§ WORK TASK 1:
List every item of critical infrastructure that the article on COVID-19 vaccine supply chains says vaccine distribution requires investment in.
§ WORK TASK 2:
Quote the stretch of the article on COVID-19 vaccine supply chains from "Maintaining a cold" through "that needs one.".

§ PASSAGE SHOWN:
The COVID-19 vaccine will test supply chains in new and unique ways

Vaccines present unique challenges to all participants in the manufacturing and distribution process.  Vaccines are highly regulated products.  Manufacturers must prove compliance with cGMP (contemporary good manufacturing practices) and must compile a complete electronic batch record for every unit of production.  Inputs must be captured and recorded, and most importantly, a complete end to end cold chain must be established and maintained.  Unlike other medications, vaccines require uninterrupted refrigeration from production through to the injection of the patient.  For companies engaged in drug production and distribution this can be a major challenge.

Vaccines require a degree of management well beyond traditional goods.  Temperature must be maintained and monitored throughout the distribution process.  This requires investment in critical infrastructure including refrigerated containers, IoT based temperature and location tracking, data about ambient temperatures and exposure times, and significant analytics to track possible problems and excursions.  Mistakes here can be costly in both human and financial terms.  If a vaccine is not maintained at correct temperatures it may become ineffective in treating disease, and economically worthless to the buyer and seller.

Maintaining a cold chain in the context of global distribution can be a daunting task.  Most supply chain participants lack the sophisticated tracking, monitoring, alerting, and reporting required to ensure that a safe and effective vaccine reaches the patient.  Where the logistics providers themselves lack this ability, it must become part of the product itself.  Sophisticated packaging, and containerized solutions must be provided to maintain rigorous control of the products temperature while in motion and at rest.  Contextual data about location and ambient temperature must be available to successfully alert users of possible future excursions with predictive analytics.  It is only through the application of IoT and AI to the supply chain that we can monitor and ensure that an effective dose reaches every patient in the world that needs one.

Time is running short for providers and vendors to ramp up these capabilities for their customers.  In the US, it seems likely that shipments will start this fall.  The US Food and Drug Administration will likely extend the Emergency Use Authorization to several products in phase three trials.  These extensions can be approved if there is an urgent public health crisis that can or might be alleviated or mitigated by novel medications.  Given the urgent nature of the public health crisis brought on by COVID-19 this authorization is likely to be granted.  This seems especially likely as the current administration pushes for an available vaccine before the election.  Pharmaceutical companies have already begun to ramp up production.  Moderna is opening a new plant in Massachusetts and is already hiring production staff for all three shifts.  Others are building capacity as well.  For vendors, service firms and logistics companies looking to support this important market the build out has begun.

[Extracted data entries]
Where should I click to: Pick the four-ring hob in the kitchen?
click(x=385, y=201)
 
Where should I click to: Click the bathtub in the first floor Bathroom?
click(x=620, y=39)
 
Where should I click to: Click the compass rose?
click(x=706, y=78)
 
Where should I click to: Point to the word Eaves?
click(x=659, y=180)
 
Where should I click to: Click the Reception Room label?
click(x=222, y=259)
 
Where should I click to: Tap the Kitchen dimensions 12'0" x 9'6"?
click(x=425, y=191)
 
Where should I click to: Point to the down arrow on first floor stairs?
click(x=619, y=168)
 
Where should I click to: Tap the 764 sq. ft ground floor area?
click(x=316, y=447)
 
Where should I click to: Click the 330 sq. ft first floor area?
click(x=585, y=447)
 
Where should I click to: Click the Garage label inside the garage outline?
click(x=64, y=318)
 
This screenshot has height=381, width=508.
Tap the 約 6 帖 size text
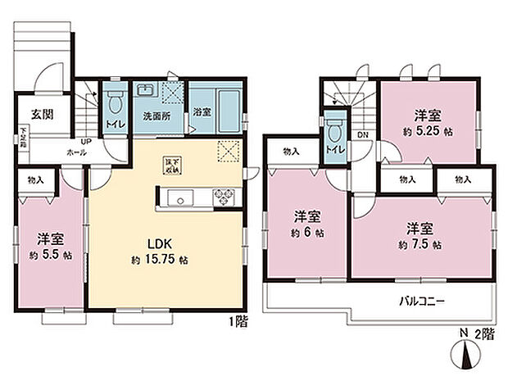(306, 233)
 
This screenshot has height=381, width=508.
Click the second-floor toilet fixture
(333, 132)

§ ANSWER BOX 1:
- Refrigerated containers
- IoT based temperature and location tracking
- Data about ambient temperatures and exposure times
- Significant analytics to track possible problems and excursions

§ ANSWER BOX 2:
Maintaining a cold chain in the context of global distribution can be a daunting task.  Most supply chain participants lack the sophisticated tracking, monitoring, alerting, and reporting required to ensure that a safe and effective vaccine reaches the patient.  Where the logistics providers themselves lack this ability, it must become part of the product itself.  Sophisticated packaging, and containerized solutions must be provided to maintain rigorous control of the products temperature while in motion and at rest.  Contextual data about location and ambient temperature must be available to successfully alert users of possible future excursions with predictive analytics.  It is only through the application of IoT and AI to the supply chain that we can monitor and ensure that an effective dose reaches every patient in the world that needs one.